A national group is threatening to sue the University of Minnesota for limiting access to a popular conservative speaker, Ben Shapiro, who was barred from several large campus venues out of security concerns.

The Young America’s Foundation says the U has imposed unconstitutional restrictions on Shapiro’s scheduled Monday speech — and exiled him to what it calls the “cow campus” in St. Paul — because of his conservative views.

“Clearly they’re treating conservatives as second-class students,” Spencer Brown, a spokesman for the foundation in Reston, Va., said Wednesday.

Shapiro, a 34-year-old conservative icon who has drawn protests around the country, is scheduled to speak at 7 p.m. Monday at the St. Paul Student Center, a 400-seat venue.
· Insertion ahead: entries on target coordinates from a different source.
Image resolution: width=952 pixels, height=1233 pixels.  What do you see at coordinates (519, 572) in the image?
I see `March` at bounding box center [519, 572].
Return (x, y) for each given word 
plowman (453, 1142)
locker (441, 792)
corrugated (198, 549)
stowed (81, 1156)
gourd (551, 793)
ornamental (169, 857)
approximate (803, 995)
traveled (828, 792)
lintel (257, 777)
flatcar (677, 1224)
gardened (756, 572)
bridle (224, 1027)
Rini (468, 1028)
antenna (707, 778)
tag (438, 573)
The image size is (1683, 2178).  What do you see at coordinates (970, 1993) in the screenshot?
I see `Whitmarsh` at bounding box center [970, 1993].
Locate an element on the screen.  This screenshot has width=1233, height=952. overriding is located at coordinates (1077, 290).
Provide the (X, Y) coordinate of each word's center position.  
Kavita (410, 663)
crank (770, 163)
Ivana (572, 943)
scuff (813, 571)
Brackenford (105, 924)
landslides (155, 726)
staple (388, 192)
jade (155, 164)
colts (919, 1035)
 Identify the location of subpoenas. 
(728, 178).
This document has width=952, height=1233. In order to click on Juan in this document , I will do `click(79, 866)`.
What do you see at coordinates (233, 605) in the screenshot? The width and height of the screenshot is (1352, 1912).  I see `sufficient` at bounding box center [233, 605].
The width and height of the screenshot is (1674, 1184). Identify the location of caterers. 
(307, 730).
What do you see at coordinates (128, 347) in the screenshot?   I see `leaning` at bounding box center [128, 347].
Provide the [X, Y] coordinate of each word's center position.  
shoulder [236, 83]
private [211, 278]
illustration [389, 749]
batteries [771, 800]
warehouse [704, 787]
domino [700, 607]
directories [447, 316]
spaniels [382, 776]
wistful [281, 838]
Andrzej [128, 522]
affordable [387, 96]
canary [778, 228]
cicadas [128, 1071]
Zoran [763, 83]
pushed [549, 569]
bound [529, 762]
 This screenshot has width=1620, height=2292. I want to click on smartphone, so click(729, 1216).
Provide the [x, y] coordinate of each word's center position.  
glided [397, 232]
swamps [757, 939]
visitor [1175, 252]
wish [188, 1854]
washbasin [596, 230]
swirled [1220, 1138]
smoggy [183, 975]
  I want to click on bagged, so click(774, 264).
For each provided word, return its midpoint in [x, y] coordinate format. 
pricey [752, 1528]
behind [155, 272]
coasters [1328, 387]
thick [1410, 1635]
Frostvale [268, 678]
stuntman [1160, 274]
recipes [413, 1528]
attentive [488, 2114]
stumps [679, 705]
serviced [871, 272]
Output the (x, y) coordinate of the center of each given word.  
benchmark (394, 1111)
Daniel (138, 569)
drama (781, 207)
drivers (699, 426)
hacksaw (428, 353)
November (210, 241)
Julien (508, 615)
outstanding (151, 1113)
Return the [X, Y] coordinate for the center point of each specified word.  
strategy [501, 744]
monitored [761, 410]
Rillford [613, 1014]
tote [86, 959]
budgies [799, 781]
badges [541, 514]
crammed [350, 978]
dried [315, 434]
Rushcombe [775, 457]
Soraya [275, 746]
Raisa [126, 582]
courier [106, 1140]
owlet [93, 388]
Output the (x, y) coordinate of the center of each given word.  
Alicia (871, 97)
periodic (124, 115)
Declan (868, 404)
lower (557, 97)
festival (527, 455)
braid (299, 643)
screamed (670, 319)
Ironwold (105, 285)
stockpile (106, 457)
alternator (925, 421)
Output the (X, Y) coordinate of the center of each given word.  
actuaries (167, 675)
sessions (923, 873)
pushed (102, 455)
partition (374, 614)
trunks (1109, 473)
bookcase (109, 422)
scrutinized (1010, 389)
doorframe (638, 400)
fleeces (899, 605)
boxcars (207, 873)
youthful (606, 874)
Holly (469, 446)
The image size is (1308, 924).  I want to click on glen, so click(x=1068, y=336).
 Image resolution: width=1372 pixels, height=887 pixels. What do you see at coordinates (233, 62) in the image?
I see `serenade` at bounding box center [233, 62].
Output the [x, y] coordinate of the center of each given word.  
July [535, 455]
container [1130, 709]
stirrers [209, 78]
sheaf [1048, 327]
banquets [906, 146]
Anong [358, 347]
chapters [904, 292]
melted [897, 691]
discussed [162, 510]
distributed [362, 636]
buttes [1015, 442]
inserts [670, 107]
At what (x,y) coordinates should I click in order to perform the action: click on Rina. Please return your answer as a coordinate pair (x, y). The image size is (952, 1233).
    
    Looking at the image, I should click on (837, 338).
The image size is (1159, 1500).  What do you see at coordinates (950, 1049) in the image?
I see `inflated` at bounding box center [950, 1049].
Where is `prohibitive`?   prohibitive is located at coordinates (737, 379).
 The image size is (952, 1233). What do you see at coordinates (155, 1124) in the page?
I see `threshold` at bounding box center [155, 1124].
The university rejected requests by a student group, Students for a Conservative Voice, to reserve a larger space on the Minneapolis campus, saying the potential sites were unavailable or too difficult to safeguard.

The foundation, which helps promote and fund Shapiro’s speaking tour, accused the U of caving in to the threat of protests. The university, it wrote, is “trampling the rights of individual students to appease the demands of the intolerant majority.”

In a Feb. 20 letter, the foundation notified the U that it is ready to file suit if it doesn’t change course. “We demand that the University of Minnesota respect the First Amendment rights of all its students, regardless of viewpoint, by allowing Ben Shapiro to speak at Willey Hall,” an 800-seat venue on the Minneapolis campus, the letter said.

Brown said that free tickets for Shapiro’s speech were claimed within 24 hours and that hundreds of people are on a waiting list. “A lot of students won’t have the opportunity to hear him because the university has chosen to treat conservative students this way,” he said.

At the same time, he said Shapiro’s talk will be live-streamed on the Young America’s Foundation website and YouTube channel.

Shapiro, a former Breitbart editor who is now editor-in-chief of the Daily Wire, has been attacked by both the left and right for his views.

U officials say that they have worked closely with the student sponsors to find an appropriate venue for Shapiro. They ruled out Willey Hall, according to e-mail communications, because its “access from the skyway” complicated security measures.

“The students fully participated in the selection of the St. Paul Student Center and voiced no protest to either the University of Minnesota Police Department or the Office of Student Affairs when the site was selected,” the U said in a written statement Wednesday. “The University has maintained its commitment to free speech while protecting our students, our employees, the speaker, and our property.”

Brown dismissed the university’s argument, noting that it has routinely hosted other prominent speakers on the Minneapolis campus. “For them to say it’s unsafe for one man to speak for an hour ... is just frankly unbelievable,” he said.